Summary
Profiling a Wan 2.2 T2V A14B training run (Primus, MI300-class GPU, mbs=1) shows that 10.9 % of step time is attention with no FLOPs / no roofline in the TraceLens report: 6.83 % sits in the `other` bucket (aiter::fmha_v3_varlen_bwd, aten::_flash_attention_forward) and 3.92 % sits in `InferenceAttention` (aiter::fmha_v3_varlen_fwd, whose existing perf-model class requires an sglang/vLLM annotation that training traces don't have — so it returns GFLOPS = None while the row is silently labelled InferenceAttention).
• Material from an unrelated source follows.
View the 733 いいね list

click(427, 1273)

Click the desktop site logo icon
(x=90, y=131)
This issue covers three fixes in one PR, plus the equivalent non-varlen path formerly tracked in #590 and the wrapper-layer name from #290.
Trace evidence (Wan 2.2 T2V A14B, Primus, BF16, mbs=1)
| Op |
Count |
ms |
% step |
xlsx category |
GFLOPS in xlsx |
aiter::fmha_v3_varlen_fwd |
160 |
1 553 |
3.92 |
InferenceAttention |
None |
aiter::fmha_v3_varlen_bwd |
80 |
2 705 |
6.83 |
other |
None |
aten::_flash_attention_forward |
21 |
68 |
0.17 |
other |
None |
aten::_scaled_dot_product_flash_attention |
1 |
0.06 |
<0.01 |
SDPA_fwd |
59.8 ✓ |
Category mix of the full step (from ops_summary_by_category):
| Category |
% |
ms |
| elementwise |
58.97 |
23 344 |
| reduce |
20.84 |
8 250 |
| other |
7.19 |
2 845 |
| GEMM |
6.49 |
2 568 |
| InferenceAttention |
3.92 |
1 553 |
1. New perf model — aiter::(wrapper_)fmha_v3_varlen_{fwd,bwd}
Currently uncategorized (varlen bwd) or annotation-only (varlen fwd, see item 3). Dominant: 6.83 % of step for aiter::fmha_v3_varlen_bwd alone, 80 events, mean 65.4 ms each.
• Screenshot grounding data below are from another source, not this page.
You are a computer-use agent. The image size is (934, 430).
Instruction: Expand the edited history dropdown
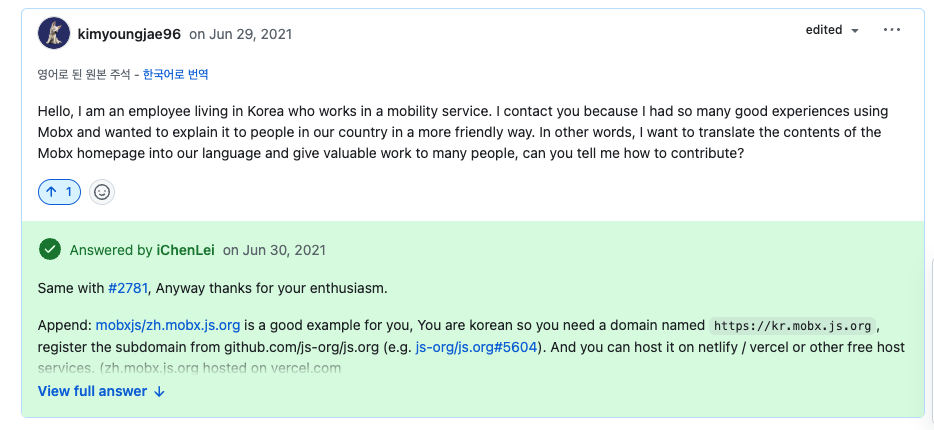pos(832,30)
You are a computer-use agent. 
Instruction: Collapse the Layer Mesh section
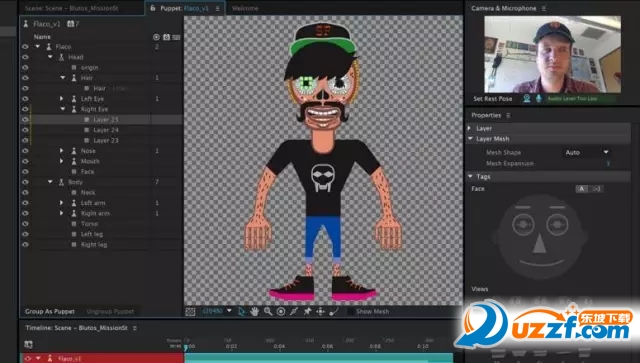[x=471, y=139]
Input Dims layout from ops_unique_args for aiter::fmha_v3_varlen_bwd:
((T, H, D), (T, H, D), (T, H, D), (T, H, D), (T, H, D), (H, T), (B+1,), (B+1,), (), ...)
Q K V O dO softmax_lse cu_q cu_kv
with (T, H, D) = (32 760, 40, 128) in this trace.
Concrete Inputs slots for the varlen bwd:
[8] = max_seqlen_q
[9] = max_seqlen_kv
[10] = dropout
[11] = scale (= 1/√d_h)
[12]/[13] = is_causal, window_size flags
Fix: add class aiter_fmha_v3_varlen_forward(SDPA) and class aiter_fmha_v3_varlen_backward(SDPA) in TraceLens/PerfModel/perf_model.py. Mirror the existing flash_attention_varlen_forward / flash_attention_varlen_backward (lines 2370 / 2473) — same flops_func / flops_bwd_func(..., flash_impl=True) math (bwd = 5/2 × fwd for square N_Q=N_KV), only the Input Dims / Concrete Inputs indices differ.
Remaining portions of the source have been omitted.